§ **The data**:

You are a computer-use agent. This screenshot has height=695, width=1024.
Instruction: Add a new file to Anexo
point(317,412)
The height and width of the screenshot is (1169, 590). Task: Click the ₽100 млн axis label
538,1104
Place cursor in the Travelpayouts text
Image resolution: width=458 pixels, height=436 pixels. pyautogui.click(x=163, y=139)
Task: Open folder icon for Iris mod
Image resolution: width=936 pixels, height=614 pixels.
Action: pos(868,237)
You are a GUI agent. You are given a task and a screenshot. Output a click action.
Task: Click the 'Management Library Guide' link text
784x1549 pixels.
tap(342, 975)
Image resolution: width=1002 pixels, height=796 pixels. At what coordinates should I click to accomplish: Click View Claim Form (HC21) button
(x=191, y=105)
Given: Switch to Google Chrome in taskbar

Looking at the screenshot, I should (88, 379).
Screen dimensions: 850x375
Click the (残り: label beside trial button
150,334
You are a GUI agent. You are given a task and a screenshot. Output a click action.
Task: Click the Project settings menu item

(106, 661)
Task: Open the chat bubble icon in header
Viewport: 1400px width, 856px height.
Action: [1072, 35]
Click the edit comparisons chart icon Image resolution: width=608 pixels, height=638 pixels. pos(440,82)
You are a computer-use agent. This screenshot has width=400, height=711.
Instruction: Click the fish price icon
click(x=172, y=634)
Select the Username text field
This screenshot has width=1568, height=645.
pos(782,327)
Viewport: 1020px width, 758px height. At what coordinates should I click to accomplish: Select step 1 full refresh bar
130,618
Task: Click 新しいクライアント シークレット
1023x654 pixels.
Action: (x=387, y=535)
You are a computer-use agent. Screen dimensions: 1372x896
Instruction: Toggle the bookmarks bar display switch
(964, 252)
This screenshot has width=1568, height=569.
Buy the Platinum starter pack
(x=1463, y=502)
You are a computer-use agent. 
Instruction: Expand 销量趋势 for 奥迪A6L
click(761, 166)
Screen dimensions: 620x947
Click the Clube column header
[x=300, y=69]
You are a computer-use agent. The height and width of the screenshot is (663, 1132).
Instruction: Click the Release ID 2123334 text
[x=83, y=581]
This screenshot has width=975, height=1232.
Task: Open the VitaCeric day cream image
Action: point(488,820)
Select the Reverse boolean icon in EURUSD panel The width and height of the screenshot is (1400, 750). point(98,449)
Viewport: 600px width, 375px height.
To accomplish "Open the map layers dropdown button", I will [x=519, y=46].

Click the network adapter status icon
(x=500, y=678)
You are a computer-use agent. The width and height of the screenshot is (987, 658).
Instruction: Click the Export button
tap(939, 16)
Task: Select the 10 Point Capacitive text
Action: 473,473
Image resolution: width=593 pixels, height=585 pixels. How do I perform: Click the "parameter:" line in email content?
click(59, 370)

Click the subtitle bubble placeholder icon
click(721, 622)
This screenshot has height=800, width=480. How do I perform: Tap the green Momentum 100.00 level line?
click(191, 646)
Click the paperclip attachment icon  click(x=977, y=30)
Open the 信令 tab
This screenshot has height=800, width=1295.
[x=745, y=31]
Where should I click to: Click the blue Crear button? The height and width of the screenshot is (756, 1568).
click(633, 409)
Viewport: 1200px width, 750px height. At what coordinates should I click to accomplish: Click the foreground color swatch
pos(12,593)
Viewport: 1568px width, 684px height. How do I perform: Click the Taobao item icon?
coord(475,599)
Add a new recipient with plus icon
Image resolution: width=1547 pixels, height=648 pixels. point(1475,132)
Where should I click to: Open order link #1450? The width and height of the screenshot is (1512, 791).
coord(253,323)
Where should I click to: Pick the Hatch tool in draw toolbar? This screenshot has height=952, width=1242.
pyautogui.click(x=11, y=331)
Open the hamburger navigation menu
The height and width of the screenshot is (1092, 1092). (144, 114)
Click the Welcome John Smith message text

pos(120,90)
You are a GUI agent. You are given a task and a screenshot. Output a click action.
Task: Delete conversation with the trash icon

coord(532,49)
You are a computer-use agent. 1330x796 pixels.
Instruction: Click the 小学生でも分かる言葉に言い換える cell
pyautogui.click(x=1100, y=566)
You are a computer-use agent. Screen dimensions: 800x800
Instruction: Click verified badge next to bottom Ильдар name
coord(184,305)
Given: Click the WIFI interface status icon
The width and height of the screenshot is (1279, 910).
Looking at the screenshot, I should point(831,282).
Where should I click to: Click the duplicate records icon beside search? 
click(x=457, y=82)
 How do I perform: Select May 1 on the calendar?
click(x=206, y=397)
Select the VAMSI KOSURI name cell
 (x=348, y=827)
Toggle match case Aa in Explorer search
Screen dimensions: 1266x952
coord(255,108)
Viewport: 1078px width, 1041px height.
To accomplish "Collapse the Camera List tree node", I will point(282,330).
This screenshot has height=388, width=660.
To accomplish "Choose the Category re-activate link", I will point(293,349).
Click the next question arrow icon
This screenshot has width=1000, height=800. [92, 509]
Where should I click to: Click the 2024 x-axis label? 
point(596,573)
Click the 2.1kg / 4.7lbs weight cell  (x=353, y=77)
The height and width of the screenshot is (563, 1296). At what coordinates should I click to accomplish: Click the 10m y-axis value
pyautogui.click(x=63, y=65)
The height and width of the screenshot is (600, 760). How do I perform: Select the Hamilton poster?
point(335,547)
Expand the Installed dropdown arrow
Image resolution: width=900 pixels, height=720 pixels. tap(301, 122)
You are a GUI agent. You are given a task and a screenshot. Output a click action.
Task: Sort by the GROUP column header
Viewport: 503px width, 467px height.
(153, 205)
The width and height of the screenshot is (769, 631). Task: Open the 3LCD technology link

§ **What to produce**: Copy the entries exactly as they appear.

§ **Expected answer**:
You are a computer-use agent. This screenshot has height=695, width=1024.
Instruction: Add a new file to Anexo
point(317,412)
The height and width of the screenshot is (1169, 590). Task: Click the ₽100 млн axis label
538,1104
Place cursor in the Travelpayouts text
Image resolution: width=458 pixels, height=436 pixels. pyautogui.click(x=163, y=139)
Task: Open folder icon for Iris mod
Image resolution: width=936 pixels, height=614 pixels.
Action: pos(868,237)
You are a GUI agent. You are given a task and a screenshot. Output a click action.
Task: Click the 'Management Library Guide' link text
784x1549 pixels.
tap(342, 975)
Image resolution: width=1002 pixels, height=796 pixels. At what coordinates should I click to accomplish: Click View Claim Form (HC21) button
(x=191, y=105)
Given: Switch to Google Chrome in taskbar

Looking at the screenshot, I should (88, 379).
Screen dimensions: 850x375
Click the (残り: label beside trial button
150,334
You are a GUI agent. You are given a task and a screenshot. Output a click action.
Task: Click the Project settings menu item

(106, 661)
Task: Open the chat bubble icon in header
Viewport: 1400px width, 856px height.
Action: [1072, 35]
Click the edit comparisons chart icon Image resolution: width=608 pixels, height=638 pixels. pos(440,82)
You are a computer-use agent. This screenshot has width=400, height=711.
Instruction: Click the fish price icon
click(x=172, y=634)
Select the Username text field
This screenshot has width=1568, height=645.
pos(782,327)
Viewport: 1020px width, 758px height. At what coordinates should I click to accomplish: Select step 1 full refresh bar
130,618
Task: Click 新しいクライアント シークレット
1023x654 pixels.
Action: (x=387, y=535)
You are a computer-use agent. Screen dimensions: 1372x896
Instruction: Toggle the bookmarks bar display switch
(964, 252)
This screenshot has width=1568, height=569.
Buy the Platinum starter pack
(x=1463, y=502)
You are a computer-use agent. 
Instruction: Expand 销量趋势 for 奥迪A6L
click(761, 166)
Screen dimensions: 620x947
Click the Clube column header
[x=300, y=69]
You are a computer-use agent. The height and width of the screenshot is (663, 1132).
Instruction: Click the Release ID 2123334 text
[x=83, y=581]
This screenshot has width=975, height=1232.
Task: Open the VitaCeric day cream image
Action: point(488,820)
Select the Reverse boolean icon in EURUSD panel The width and height of the screenshot is (1400, 750). point(98,449)
Viewport: 600px width, 375px height.
To accomplish "Open the map layers dropdown button", I will [x=519, y=46].

Click the network adapter status icon
(x=500, y=678)
You are a computer-use agent. The width and height of the screenshot is (987, 658).
Instruction: Click the Export button
tap(939, 16)
Task: Select the 10 Point Capacitive text
Action: 473,473
Image resolution: width=593 pixels, height=585 pixels. How do I perform: Click the "parameter:" line in email content?
click(59, 370)

Click the subtitle bubble placeholder icon
click(721, 622)
This screenshot has height=800, width=480. How do I perform: Tap the green Momentum 100.00 level line?
click(191, 646)
Click the paperclip attachment icon  click(x=977, y=30)
Open the 信令 tab
This screenshot has height=800, width=1295.
[x=745, y=31]
Where should I click to: Click the blue Crear button? The height and width of the screenshot is (756, 1568).
click(633, 409)
Viewport: 1200px width, 750px height. At what coordinates should I click to accomplish: Click the foreground color swatch
pos(12,593)
Viewport: 1568px width, 684px height. How do I perform: Click the Taobao item icon?
coord(475,599)
Add a new recipient with plus icon
Image resolution: width=1547 pixels, height=648 pixels. point(1475,132)
Where should I click to: Open order link #1450? The width and height of the screenshot is (1512, 791).
coord(253,323)
Where should I click to: Pick the Hatch tool in draw toolbar? This screenshot has height=952, width=1242.
pyautogui.click(x=11, y=331)
Open the hamburger navigation menu
The height and width of the screenshot is (1092, 1092). (144, 114)
Click the Welcome John Smith message text

pos(120,90)
You are a GUI agent. You are given a task and a screenshot. Output a click action.
Task: Delete conversation with the trash icon

coord(532,49)
You are a computer-use agent. 1330x796 pixels.
Instruction: Click the 小学生でも分かる言葉に言い換える cell
pyautogui.click(x=1100, y=566)
You are a computer-use agent. Screen dimensions: 800x800
Instruction: Click verified badge next to bottom Ильдар name
coord(184,305)
Given: Click the WIFI interface status icon
The width and height of the screenshot is (1279, 910).
Looking at the screenshot, I should point(831,282).
Where should I click to: Click the duplicate records icon beside search? 
click(x=457, y=82)
 How do I perform: Select May 1 on the calendar?
click(x=206, y=397)
Select the VAMSI KOSURI name cell
 (x=348, y=827)
Toggle match case Aa in Explorer search
Screen dimensions: 1266x952
coord(255,108)
Viewport: 1078px width, 1041px height.
To accomplish "Collapse the Camera List tree node", I will point(282,330).
This screenshot has height=388, width=660.
To accomplish "Choose the Category re-activate link", I will point(293,349).
Click the next question arrow icon
This screenshot has width=1000, height=800. [92, 509]
Where should I click to: Click the 2024 x-axis label? 
point(596,573)
Click the 2.1kg / 4.7lbs weight cell  (x=353, y=77)
The height and width of the screenshot is (563, 1296). At what coordinates should I click to accomplish: Click the 10m y-axis value
pyautogui.click(x=63, y=65)
The height and width of the screenshot is (600, 760). How do I perform: Select the Hamilton poster?
point(335,547)
Expand the Installed dropdown arrow
Image resolution: width=900 pixels, height=720 pixels. tap(301, 122)
You are a GUI agent. You are given a task and a screenshot. Output a click action.
Task: Sort by the GROUP column header
Viewport: 503px width, 467px height.
(153, 205)
The width and height of the screenshot is (769, 631). Task: Open the 3LCD technology link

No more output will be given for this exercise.